▶ [Problem to work on] In the records, swap "screenshot" for "image" in the stretch from the line containing "I will pos(565,207)." through the end of the records, and write out those lines with nothing else changed.

▶ [Source data]
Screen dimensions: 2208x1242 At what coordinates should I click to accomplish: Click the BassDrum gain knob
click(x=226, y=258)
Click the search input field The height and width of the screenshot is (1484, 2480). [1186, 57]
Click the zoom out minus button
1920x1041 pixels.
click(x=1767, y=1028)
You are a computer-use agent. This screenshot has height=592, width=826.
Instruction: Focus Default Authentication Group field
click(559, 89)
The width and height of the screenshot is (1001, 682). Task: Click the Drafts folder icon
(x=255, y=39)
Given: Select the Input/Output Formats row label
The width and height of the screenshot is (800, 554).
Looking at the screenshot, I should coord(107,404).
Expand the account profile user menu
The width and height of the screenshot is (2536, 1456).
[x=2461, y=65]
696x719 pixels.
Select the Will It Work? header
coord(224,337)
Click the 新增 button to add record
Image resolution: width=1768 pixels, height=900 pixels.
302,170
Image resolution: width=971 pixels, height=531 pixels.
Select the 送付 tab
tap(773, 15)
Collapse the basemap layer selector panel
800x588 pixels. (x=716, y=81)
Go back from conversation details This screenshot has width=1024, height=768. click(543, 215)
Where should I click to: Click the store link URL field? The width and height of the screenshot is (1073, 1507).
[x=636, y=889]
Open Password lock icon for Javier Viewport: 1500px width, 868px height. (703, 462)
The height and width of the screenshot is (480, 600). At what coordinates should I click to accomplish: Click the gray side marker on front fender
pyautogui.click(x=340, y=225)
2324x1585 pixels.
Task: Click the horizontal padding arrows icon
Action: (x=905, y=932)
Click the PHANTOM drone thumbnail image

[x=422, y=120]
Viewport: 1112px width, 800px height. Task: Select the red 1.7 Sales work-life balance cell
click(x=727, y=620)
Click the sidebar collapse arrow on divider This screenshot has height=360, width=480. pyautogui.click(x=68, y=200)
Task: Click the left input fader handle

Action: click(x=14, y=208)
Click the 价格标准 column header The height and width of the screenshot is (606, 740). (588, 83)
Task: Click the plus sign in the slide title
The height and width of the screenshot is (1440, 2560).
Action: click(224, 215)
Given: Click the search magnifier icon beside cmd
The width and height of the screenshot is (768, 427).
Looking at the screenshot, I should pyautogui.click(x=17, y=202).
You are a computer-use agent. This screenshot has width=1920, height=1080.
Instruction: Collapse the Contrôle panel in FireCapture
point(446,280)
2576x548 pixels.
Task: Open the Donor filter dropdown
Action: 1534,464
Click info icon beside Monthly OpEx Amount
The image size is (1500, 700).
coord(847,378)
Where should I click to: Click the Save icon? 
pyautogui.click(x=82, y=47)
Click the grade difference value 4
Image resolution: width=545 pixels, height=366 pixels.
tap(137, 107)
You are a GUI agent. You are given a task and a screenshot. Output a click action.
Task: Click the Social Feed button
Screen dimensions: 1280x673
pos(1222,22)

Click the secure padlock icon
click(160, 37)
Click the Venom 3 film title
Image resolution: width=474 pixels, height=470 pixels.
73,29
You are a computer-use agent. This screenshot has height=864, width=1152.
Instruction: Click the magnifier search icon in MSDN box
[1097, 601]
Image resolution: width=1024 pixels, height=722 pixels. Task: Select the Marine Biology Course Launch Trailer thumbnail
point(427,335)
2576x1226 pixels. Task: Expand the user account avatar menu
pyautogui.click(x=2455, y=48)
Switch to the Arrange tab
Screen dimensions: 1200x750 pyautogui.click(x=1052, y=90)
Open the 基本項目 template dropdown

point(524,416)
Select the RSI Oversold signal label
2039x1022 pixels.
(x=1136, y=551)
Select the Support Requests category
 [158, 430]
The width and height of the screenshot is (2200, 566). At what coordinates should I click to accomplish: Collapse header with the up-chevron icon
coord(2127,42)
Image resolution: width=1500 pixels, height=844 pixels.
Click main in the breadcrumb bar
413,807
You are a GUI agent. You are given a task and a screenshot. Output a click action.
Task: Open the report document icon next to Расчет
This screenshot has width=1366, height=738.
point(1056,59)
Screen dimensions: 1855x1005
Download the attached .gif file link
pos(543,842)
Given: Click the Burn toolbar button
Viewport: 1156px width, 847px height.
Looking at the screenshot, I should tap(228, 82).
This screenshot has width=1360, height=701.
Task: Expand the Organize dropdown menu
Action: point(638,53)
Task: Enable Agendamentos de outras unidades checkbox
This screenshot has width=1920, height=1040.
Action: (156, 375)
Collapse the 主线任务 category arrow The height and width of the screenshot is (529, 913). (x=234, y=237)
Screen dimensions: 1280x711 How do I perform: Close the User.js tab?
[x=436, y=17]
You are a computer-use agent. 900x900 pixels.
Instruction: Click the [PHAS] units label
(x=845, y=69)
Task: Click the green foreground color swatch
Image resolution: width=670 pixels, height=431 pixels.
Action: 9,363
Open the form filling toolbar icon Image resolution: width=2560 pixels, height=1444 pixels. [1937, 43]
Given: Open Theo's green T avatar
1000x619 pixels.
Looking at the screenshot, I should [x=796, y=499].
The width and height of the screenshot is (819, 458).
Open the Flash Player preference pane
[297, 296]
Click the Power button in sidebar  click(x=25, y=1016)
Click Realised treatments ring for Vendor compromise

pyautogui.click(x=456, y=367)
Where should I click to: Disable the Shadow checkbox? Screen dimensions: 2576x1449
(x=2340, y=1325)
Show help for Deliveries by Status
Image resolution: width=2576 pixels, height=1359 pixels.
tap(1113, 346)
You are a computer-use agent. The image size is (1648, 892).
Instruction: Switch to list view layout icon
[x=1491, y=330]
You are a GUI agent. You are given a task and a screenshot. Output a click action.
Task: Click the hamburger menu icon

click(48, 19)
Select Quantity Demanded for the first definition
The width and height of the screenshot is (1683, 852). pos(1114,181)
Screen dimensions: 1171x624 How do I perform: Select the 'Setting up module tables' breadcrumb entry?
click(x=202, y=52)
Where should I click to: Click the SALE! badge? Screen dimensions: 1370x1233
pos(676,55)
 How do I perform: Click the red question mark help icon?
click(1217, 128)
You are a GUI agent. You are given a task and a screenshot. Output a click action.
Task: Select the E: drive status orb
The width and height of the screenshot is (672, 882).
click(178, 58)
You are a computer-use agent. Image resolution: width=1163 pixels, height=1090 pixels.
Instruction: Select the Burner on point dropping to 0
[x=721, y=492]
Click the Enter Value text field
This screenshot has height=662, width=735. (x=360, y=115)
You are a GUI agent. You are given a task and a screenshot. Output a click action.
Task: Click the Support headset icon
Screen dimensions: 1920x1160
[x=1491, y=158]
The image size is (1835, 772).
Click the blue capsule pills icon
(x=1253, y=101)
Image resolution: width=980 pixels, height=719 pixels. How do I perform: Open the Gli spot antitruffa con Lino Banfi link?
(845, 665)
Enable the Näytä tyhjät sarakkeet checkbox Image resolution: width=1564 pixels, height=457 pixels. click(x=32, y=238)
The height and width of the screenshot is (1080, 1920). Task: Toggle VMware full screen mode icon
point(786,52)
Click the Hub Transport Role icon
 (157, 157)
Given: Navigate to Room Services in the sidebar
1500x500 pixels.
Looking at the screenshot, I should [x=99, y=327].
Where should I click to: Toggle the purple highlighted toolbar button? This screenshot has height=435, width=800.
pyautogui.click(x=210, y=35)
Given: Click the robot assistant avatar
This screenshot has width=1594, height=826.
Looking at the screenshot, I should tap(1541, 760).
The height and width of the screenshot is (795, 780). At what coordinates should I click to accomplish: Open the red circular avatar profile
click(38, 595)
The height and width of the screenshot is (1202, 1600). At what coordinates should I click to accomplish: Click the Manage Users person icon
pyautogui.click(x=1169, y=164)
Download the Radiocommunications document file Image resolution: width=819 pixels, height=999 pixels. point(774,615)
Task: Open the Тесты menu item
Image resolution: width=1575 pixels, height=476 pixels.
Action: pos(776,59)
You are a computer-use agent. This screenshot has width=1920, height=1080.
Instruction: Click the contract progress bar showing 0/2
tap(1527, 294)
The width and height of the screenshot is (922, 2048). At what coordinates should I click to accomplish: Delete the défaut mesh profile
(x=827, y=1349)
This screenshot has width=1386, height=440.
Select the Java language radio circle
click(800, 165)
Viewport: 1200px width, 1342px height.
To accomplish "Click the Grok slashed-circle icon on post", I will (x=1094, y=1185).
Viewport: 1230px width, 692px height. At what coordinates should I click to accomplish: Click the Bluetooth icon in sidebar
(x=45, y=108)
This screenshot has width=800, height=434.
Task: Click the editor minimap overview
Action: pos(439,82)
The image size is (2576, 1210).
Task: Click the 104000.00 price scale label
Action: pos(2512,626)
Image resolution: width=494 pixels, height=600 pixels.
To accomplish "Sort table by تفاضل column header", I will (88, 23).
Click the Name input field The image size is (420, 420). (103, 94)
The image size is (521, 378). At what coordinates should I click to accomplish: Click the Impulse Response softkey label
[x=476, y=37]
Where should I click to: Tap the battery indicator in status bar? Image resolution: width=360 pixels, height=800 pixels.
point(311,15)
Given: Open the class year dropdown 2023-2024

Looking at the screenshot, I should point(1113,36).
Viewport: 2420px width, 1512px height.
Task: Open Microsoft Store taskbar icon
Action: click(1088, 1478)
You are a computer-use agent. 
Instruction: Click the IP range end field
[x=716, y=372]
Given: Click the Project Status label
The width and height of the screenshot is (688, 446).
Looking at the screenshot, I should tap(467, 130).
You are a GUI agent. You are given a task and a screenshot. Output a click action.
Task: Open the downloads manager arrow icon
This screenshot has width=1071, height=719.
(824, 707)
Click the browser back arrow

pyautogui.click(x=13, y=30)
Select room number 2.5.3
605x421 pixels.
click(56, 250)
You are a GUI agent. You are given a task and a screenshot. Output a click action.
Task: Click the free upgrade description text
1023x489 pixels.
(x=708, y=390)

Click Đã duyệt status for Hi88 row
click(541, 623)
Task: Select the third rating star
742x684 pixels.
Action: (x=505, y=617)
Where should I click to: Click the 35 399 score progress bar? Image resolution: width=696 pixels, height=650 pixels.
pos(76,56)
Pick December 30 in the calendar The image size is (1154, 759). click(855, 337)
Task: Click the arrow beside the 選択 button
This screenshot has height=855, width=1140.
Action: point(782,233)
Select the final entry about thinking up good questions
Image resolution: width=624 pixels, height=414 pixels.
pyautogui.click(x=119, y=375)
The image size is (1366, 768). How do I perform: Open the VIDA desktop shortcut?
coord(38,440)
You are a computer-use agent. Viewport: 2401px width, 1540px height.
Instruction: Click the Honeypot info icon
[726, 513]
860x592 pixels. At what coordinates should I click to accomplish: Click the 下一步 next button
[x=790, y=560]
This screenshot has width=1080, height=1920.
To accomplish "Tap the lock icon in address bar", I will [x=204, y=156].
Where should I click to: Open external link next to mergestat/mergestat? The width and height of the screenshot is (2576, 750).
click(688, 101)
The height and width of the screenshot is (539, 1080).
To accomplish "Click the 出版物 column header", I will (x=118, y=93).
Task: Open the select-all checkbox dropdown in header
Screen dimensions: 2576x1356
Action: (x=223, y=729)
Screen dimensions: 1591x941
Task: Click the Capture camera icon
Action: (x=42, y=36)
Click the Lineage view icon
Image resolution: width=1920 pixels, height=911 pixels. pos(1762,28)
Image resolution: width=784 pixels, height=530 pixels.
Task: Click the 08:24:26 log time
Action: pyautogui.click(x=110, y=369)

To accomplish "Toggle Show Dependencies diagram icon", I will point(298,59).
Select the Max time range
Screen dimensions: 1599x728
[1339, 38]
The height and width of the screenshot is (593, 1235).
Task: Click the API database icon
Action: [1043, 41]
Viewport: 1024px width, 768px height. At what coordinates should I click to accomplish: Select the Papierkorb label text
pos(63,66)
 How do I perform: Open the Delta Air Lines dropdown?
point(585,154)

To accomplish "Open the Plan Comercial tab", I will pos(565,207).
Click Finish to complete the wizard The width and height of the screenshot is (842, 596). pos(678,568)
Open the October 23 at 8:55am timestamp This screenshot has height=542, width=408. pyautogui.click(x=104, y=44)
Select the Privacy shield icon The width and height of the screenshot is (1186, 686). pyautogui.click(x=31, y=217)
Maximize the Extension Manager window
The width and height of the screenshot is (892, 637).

▶ [Answer for the task]
To accomplish "Open the Plan Comercial tab", I will pos(565,207).
Click Finish to complete the wizard The width and height of the image is (842, 596). pos(678,568)
Open the October 23 at 8:55am timestamp This image has height=542, width=408. pyautogui.click(x=104, y=44)
Select the Privacy shield icon The width and height of the image is (1186, 686). pyautogui.click(x=31, y=217)
Maximize the Extension Manager window
The width and height of the image is (892, 637).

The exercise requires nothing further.